Romney Favorability Hits Record High

Mitt Romney's favorability rating reached a new high of 47 percent in an ABC/Washington Post poll released Tuesday. The number represents a slight rise from his pre-debate image, though the Republican presidential candidate still trails President Barack Obama in terms of favorability.

Romney's net favorable rating has moved up 14 points since September among households making less than $50,000 a year, and 20 points among those making between $50,000 and $100,000. He also saw progress with self-identified conservatives, as well as both unmarried men and women. President Obama, meanwhile, posted a record high of 55 percent favorable in the poll, up 3 points from before the debate.

Party loyalists on both sides remained strongly entrenched, with a five-year record 93 percent of Democratic voters holding favorable views of Obama, and 87 percent of Republican voters seeing Romney favorably. The poll surveyed 845 registered voters between Oct. 4 and 7, and had a 4 percent margin of error.

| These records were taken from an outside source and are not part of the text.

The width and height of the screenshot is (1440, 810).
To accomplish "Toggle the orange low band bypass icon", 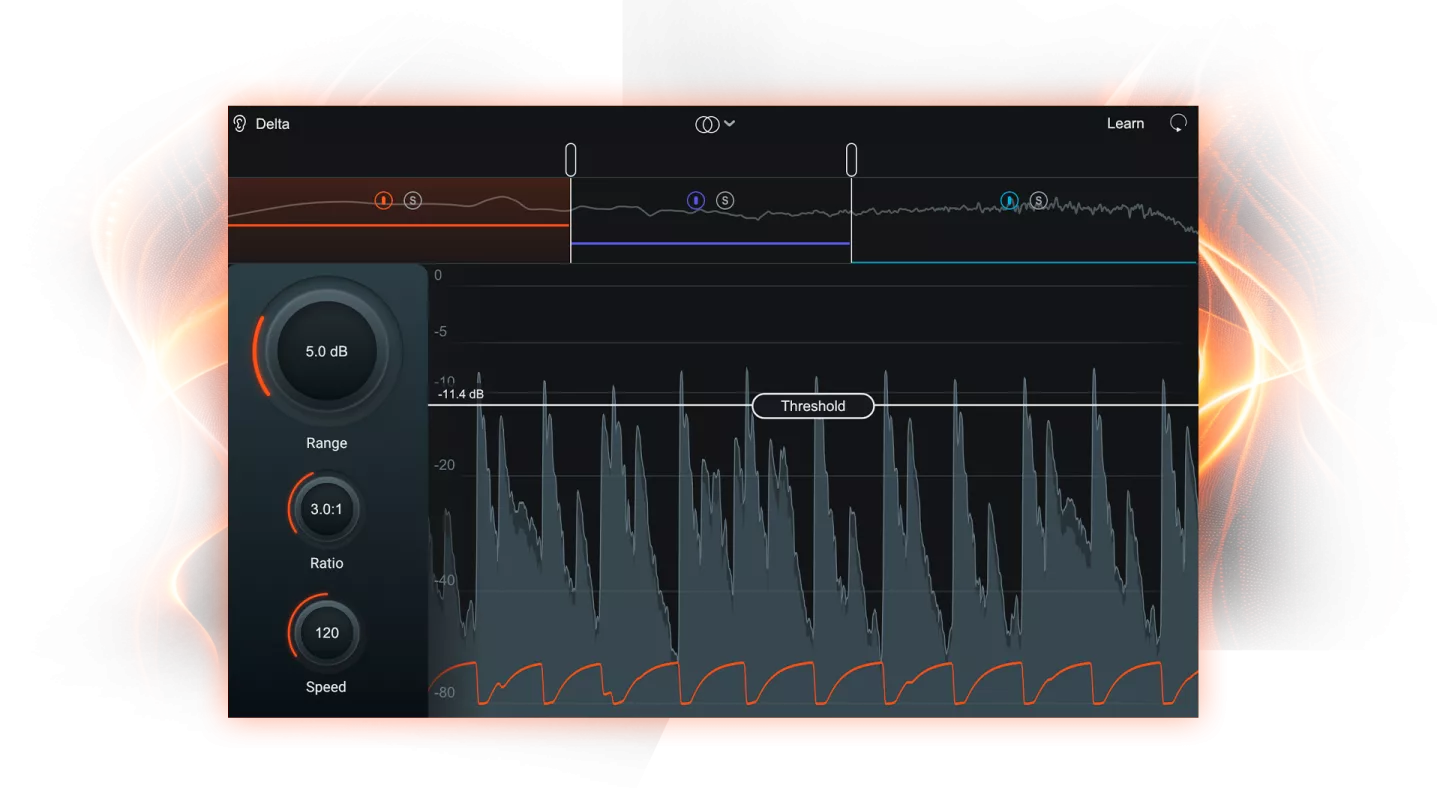I will tap(383, 201).
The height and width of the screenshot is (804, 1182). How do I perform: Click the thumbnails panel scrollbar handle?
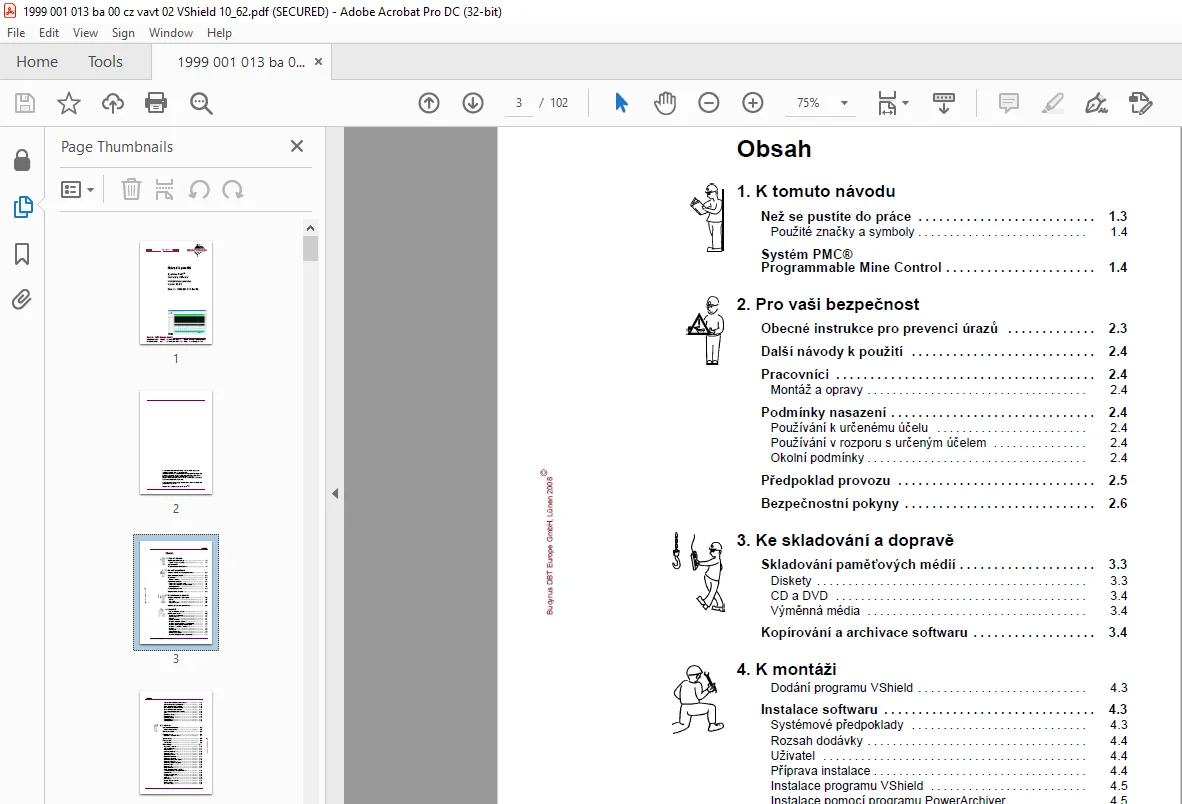coord(311,249)
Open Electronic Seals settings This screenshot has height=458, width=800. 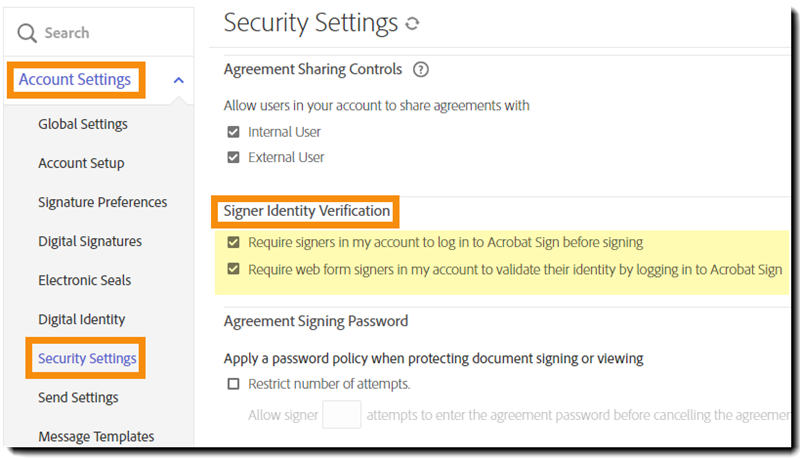coord(85,280)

For Romney, the shift wasn't enough to pull him above 50 percent and into positive territory. From ABC:

Romney’s 47 percent favorability is numerically the most in 18 ABC/Post polls since September 2011. But he remains underwater for the 13th time in those 18 surveys. (He’s been above water three times, not since January, and even twice.)

Four previous candidates have been underwater in popularity at roughly this point in available data back to 1980: losing Democratic candidates John Kerry in late September 2004, Walter Mondale in October 1984 and Jimmy Carter in September 1980; and Republican George H.W. Bush in October 1992.

But other surveys seem to confirm a rising trend for Romney, with his favorable and unfavorable numbers nearly tied for the first time in 2012, according to HuffPost Pollster's aggregate of all publicly available polling:

The latest poll from the Pew Research Center also showed Romney reaching his highest favorability yet, with a 50 percent favorable rating among registered voters. The poll also showed Romney making especially strong inroads with women voters and those under 50. Two other surveys released this week, the Politico/George Washington University Battleground Tracking Poll, and the Daily Kos/SEIU poll conducted by the Democratic firm PPP, also found Romney pulling ahead in favorability among likely voters.